Class 23
CS 480-008
21 April 2016

On the board
------------

1. Last time
2. Finish Peer-to-peer
3. Concurrency intro
4. Managing concurrency
5. spinlocks
6. MCS locks
7. Non-scalable locks are dangerous

---------------------------------------------------------------------------

1. Last time

    --FDS

    --began P2P, DHTs

2. Peer-to-peer 

    How do DHTs work?

    Scalable DHT lookup:
      Key/value store spread over millions of nodes
      Typical DHT interface:
        put(key, value)
        get(key) -> value
      loose consistency; likely that get(k) sees put(k), but no guarantee
      loose guarantees about keeping data alive

    Why is it hard?
      Millions of participating nodes
      Could broadcast/flood request -- but too many messages
      Every node could know about every other node
        Then hashing is easy
        But keeping a million-node table up to date is hard
      We want modest state, and modest number of messages/lookup

    Basic idea
      Impose a data structure (e.g. tree) over the nodes
        Each node has references to only a few other nodes
      Lookups traverse the data structure -- "routing"
        I.e. hop from node to node
      DHT should route get() to same node as previous put()

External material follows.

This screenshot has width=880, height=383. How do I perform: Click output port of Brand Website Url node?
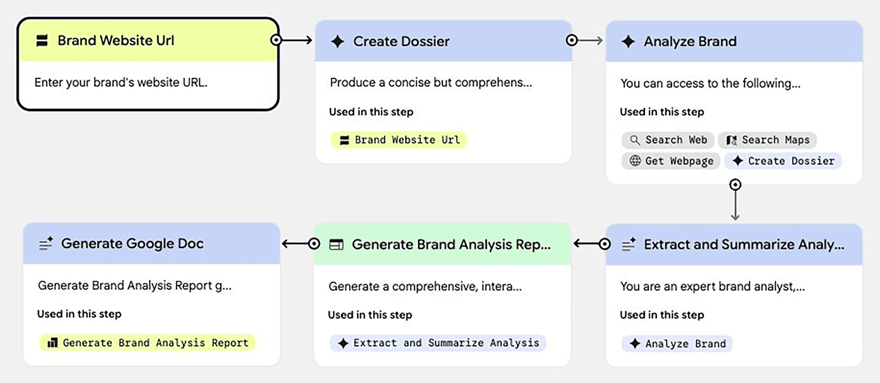[276, 40]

    Example: The "Chord" peer-to-peer lookup system
      By Stoica, Morris, Karger, Kaashoek and Balakrishnan; 2001

    Chord's ID-space topology
      Ring: All IDs are 160-bit numbers, viewed in a ring.
      Each node has an ID, randomly chosen

    Assignment of key IDs to node IDs?
      Key stored on first node whose ID is equal to or greater than key ID.
        Closeness is defined as the "clockwise distance"
      If node and key IDs are uniform, we get reasonable load balance.
      So keys IDs should be hashes (e.g. bittorrent infohash)
      ** This is one way to instantiate _consistent hashing_ **

    Basic routing -- correct but slow
      Query is at some node.
      Node needs to forward the query to a node "closer" to key.
        If we keep moving query closer, eventually we'll win.
      Each node knows its "successor" on the ring.
        n.lookup(k):
          if n < k <= n.successor
            return n.successor
          else
            forward to n.successor
      I.e. forward query in a clockwise direction until done
      n.successor must be correct!
        otherwise we may skip over the responsible node
        and get(k) won't see data inserted by put(k)

    Forwarding through successor is slow
      Data structure is a linked list: O(n)
      Can we make it more like a binary search?
        Need to be able to halve the distance at each step.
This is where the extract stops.